[Saved entries]
-- Opening Marker --

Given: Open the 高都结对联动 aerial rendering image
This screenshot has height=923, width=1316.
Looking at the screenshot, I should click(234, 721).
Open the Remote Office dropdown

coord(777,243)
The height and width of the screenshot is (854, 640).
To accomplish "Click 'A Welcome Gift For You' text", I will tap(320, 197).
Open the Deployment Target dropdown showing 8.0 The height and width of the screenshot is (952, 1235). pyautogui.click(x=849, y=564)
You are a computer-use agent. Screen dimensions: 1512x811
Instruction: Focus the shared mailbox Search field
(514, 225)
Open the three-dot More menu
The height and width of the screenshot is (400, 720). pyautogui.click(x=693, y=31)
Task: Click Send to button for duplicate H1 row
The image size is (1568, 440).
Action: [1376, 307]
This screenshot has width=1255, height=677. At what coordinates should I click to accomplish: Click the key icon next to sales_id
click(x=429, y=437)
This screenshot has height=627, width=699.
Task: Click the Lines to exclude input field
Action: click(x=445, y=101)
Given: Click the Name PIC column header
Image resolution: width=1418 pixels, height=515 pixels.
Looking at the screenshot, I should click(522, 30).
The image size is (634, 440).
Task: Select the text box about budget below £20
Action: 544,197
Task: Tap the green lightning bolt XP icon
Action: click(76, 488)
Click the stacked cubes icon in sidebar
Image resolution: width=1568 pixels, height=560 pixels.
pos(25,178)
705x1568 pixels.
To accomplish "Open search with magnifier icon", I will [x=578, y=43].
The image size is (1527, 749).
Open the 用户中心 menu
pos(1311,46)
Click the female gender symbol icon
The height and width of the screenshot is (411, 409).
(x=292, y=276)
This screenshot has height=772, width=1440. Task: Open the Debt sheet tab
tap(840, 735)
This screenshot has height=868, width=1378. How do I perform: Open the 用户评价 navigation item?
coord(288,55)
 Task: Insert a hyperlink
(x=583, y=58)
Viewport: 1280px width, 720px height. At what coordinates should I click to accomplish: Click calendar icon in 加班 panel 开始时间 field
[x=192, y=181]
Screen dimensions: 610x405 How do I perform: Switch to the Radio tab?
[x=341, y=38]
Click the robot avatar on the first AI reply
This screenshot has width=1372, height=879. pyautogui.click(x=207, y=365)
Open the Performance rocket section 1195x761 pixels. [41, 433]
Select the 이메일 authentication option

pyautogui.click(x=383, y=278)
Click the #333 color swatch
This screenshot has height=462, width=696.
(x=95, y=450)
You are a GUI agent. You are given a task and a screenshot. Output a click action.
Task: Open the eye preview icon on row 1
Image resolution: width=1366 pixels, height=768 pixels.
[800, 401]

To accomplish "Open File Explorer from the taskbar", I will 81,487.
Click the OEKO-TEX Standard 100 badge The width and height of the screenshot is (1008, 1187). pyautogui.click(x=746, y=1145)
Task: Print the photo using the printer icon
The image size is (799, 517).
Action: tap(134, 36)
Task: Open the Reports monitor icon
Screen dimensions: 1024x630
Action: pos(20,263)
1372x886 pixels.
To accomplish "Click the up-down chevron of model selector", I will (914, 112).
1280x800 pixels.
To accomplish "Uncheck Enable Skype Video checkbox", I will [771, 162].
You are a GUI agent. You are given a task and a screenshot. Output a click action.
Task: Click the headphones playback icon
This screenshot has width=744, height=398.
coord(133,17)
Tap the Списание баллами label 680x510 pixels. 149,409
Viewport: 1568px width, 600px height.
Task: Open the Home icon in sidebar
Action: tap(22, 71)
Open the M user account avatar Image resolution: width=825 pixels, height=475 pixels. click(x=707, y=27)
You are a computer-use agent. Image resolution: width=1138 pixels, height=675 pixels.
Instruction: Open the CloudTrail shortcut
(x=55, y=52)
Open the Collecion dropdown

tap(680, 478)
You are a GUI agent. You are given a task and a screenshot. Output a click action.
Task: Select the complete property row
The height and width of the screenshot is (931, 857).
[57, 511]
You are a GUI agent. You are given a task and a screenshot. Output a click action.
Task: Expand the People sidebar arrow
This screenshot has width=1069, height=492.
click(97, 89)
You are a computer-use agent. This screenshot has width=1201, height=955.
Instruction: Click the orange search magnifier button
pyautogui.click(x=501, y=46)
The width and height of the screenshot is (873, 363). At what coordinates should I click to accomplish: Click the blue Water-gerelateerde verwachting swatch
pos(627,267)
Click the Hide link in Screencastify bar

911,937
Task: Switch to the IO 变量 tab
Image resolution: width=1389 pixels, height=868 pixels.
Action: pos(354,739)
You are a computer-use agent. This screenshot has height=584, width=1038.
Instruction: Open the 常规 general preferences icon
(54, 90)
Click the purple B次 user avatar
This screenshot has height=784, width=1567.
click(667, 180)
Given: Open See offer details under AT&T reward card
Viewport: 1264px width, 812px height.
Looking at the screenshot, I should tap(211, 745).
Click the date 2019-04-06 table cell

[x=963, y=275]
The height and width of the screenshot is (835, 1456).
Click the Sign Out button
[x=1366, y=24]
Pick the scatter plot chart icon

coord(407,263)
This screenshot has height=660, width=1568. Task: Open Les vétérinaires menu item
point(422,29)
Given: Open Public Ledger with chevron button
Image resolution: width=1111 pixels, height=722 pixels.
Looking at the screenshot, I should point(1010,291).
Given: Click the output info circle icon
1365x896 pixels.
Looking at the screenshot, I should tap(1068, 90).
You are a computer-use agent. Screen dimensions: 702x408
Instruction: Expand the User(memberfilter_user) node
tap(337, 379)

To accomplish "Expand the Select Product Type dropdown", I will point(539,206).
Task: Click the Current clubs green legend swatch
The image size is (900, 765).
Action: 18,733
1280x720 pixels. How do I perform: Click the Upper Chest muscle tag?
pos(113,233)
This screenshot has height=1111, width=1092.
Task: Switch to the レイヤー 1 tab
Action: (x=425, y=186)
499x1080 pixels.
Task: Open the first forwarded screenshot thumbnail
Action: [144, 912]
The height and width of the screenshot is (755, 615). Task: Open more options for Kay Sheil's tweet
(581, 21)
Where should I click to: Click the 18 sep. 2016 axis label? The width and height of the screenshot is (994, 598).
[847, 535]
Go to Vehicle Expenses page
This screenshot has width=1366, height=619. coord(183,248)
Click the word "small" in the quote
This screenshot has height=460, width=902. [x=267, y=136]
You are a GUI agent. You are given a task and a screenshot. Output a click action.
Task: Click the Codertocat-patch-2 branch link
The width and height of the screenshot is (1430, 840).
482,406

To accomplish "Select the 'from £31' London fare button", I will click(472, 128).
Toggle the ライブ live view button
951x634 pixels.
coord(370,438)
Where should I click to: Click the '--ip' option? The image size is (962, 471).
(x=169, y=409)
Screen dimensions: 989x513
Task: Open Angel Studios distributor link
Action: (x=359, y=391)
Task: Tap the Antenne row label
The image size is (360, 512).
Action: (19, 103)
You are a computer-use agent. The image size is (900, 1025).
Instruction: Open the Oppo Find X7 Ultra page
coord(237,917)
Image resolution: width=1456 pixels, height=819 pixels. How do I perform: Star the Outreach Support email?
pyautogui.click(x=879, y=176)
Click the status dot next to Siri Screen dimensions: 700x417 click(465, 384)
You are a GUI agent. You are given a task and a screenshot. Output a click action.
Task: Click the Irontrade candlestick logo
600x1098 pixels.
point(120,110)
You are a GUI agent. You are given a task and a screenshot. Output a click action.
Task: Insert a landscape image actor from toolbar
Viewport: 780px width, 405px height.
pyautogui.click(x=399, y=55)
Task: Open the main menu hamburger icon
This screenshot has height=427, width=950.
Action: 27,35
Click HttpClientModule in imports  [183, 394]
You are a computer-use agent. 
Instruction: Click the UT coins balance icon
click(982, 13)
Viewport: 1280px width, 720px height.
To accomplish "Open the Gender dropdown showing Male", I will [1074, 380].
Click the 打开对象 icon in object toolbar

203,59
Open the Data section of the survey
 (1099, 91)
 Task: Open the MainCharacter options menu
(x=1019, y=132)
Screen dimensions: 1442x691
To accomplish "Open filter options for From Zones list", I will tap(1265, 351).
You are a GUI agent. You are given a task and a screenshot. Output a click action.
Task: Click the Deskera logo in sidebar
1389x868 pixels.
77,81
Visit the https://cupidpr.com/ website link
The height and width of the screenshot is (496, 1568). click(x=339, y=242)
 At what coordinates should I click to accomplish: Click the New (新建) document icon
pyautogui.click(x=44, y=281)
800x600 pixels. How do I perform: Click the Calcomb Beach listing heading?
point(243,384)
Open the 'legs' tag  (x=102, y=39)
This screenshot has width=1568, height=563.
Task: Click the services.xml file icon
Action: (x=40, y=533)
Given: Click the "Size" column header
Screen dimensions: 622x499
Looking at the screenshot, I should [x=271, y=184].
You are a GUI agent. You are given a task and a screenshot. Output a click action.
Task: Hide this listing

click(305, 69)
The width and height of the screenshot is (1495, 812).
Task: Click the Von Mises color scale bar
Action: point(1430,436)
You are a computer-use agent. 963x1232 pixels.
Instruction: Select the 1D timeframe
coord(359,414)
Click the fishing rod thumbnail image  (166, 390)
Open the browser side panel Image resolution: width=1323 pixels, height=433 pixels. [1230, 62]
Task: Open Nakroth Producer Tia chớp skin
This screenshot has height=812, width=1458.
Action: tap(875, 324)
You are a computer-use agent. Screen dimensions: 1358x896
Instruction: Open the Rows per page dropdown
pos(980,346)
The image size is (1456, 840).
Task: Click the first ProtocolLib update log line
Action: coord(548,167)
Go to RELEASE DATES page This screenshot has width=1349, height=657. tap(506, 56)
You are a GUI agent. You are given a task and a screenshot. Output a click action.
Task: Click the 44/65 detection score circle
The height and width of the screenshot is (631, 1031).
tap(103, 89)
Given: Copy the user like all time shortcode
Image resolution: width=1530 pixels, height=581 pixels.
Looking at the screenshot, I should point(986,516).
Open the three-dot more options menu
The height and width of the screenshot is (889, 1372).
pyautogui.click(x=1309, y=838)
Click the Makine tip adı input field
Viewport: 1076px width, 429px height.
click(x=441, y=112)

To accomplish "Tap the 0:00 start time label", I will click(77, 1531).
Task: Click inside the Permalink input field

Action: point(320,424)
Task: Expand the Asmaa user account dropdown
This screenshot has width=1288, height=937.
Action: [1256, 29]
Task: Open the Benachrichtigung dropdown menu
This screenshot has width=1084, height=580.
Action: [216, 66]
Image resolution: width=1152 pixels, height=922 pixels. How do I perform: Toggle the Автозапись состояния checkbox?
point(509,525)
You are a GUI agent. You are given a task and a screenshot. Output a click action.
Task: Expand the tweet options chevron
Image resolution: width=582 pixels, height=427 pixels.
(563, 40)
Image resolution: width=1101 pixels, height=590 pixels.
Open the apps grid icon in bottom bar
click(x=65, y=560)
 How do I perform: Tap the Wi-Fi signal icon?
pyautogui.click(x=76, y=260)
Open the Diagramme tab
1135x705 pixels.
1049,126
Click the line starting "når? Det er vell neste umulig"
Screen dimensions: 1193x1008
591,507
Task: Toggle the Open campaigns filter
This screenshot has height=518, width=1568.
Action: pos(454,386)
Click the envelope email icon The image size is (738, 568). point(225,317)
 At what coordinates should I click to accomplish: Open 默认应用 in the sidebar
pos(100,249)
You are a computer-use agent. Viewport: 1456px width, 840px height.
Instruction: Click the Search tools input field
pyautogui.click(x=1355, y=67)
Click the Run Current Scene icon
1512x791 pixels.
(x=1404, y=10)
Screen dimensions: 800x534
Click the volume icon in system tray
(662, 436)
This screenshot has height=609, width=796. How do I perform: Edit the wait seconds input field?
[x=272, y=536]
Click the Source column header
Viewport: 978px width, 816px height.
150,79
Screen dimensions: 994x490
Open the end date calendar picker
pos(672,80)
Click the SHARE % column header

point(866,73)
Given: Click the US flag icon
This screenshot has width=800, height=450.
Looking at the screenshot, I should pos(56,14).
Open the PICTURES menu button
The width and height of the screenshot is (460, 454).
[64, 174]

-- Closing Marker --

§ YOUR OBJECTIVE:
Please return every line from the first one in the records above down to the line containing "The height and width of the screenshot is (854, 640).", including both, exactly as written and nothing more.

§ EXERCISE OUTPUT:
Given: Open the 高都结对联动 aerial rendering image
This screenshot has height=923, width=1316.
Looking at the screenshot, I should click(234, 721).
Open the Remote Office dropdown

coord(777,243)
The height and width of the screenshot is (854, 640).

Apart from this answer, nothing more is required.